WORK TO COMPLETE:
Reproduce the court passage on strictures between "8) Again, in" and "before the Court.", inclusive, substituting "critical comments" for "adverse remarks".

EXTRACT:
::::
31.As rightly pointed out by Mr. Tapas Ray, the observations of the High Court in the impugned judgment passing strictures against the appellants have been made while against the record of the case and penalize the two police officers who were discharging their official duties as per the law. The action taken by appellants 2 & 3 have been taken in the case of discharging of their official duties while discharging their duties, the official would have violated certain provisions. That does not, in our opinion, enables the Court to pass strictures against the officials and ordered compensation. There is no evidence or circumstance to show that there was any malafides on the part of these officers."
8) Again, in the case of State of Madhya Pradesh v. Narmada
Bachao Andolan and another, (2011) 12 SCC 689, a similar question
came up for consideration and it was observed that adverse remarks
should not be made lightly as it may seriously affect the character and
integrity of an individual, particularly when he is not before the Court.
::::
INFORMATION GIVEN:
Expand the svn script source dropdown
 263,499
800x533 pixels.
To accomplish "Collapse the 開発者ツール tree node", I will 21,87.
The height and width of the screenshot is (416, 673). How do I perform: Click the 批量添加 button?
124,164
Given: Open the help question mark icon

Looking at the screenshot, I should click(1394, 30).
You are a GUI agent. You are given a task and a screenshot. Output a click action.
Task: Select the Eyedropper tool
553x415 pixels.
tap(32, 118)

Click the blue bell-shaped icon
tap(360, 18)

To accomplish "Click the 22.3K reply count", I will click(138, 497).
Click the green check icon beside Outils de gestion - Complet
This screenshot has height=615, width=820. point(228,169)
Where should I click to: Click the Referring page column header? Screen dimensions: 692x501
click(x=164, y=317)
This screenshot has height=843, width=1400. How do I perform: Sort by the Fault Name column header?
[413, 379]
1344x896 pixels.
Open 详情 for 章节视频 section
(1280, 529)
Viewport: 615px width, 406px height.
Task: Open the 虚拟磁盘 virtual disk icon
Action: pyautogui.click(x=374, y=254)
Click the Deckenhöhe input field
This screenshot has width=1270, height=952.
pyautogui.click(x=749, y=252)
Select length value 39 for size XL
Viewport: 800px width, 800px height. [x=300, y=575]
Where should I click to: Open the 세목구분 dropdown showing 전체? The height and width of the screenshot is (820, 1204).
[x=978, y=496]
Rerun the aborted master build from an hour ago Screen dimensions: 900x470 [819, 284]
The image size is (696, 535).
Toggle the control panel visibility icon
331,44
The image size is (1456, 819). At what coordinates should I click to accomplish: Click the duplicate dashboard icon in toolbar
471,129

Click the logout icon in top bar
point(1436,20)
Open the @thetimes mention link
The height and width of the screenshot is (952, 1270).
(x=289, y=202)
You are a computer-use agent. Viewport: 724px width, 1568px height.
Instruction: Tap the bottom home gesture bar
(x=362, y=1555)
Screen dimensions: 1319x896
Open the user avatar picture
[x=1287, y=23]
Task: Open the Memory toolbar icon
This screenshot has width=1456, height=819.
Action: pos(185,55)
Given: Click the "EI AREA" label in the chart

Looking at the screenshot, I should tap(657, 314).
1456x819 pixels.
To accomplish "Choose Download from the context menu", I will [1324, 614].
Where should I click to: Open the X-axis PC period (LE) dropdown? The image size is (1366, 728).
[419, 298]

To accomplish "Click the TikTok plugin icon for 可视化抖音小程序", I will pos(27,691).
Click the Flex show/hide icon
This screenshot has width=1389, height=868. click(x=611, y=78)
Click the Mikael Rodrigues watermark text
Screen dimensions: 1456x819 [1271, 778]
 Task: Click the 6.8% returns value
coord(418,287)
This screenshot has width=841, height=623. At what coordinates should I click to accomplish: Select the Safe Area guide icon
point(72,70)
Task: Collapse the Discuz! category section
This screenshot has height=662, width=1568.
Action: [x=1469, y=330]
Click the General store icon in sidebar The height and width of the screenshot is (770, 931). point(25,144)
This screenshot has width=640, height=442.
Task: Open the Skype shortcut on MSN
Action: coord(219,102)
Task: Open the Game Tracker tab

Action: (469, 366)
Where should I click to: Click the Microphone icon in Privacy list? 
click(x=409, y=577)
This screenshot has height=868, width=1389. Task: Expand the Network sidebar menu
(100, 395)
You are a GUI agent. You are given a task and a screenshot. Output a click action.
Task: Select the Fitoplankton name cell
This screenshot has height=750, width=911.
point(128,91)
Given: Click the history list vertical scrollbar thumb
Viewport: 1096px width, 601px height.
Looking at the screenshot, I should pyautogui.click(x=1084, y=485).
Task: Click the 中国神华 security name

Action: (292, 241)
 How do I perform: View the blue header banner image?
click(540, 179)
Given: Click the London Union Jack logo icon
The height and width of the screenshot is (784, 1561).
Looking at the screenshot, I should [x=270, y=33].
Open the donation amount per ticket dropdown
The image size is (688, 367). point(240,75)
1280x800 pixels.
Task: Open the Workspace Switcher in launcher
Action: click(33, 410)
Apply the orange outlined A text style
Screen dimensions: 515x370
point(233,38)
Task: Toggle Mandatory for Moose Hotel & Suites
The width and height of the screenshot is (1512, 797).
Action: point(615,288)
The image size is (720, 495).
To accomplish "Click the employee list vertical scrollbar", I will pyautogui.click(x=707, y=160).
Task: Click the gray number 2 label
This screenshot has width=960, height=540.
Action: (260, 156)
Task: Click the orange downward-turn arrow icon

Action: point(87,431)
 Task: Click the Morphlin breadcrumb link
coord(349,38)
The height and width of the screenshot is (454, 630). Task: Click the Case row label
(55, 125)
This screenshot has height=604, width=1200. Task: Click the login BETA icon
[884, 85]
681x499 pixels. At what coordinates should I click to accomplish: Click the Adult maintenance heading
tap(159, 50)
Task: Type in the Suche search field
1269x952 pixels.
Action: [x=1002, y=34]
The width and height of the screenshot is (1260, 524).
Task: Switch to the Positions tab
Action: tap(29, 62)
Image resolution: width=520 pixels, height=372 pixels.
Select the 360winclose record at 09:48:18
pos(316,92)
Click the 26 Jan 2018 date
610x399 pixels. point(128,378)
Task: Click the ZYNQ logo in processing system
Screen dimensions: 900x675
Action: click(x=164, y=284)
::::
FINISHED ANSWER:
8) Again, in the case of State of Madhya Pradesh v. Narmada
Bachao Andolan and another, (2011) 12 SCC 689, a similar question
came up for consideration and it was observed that critical comments
should not be made lightly as it may seriously affect the character and
integrity of an individual, particularly when he is not before the Court.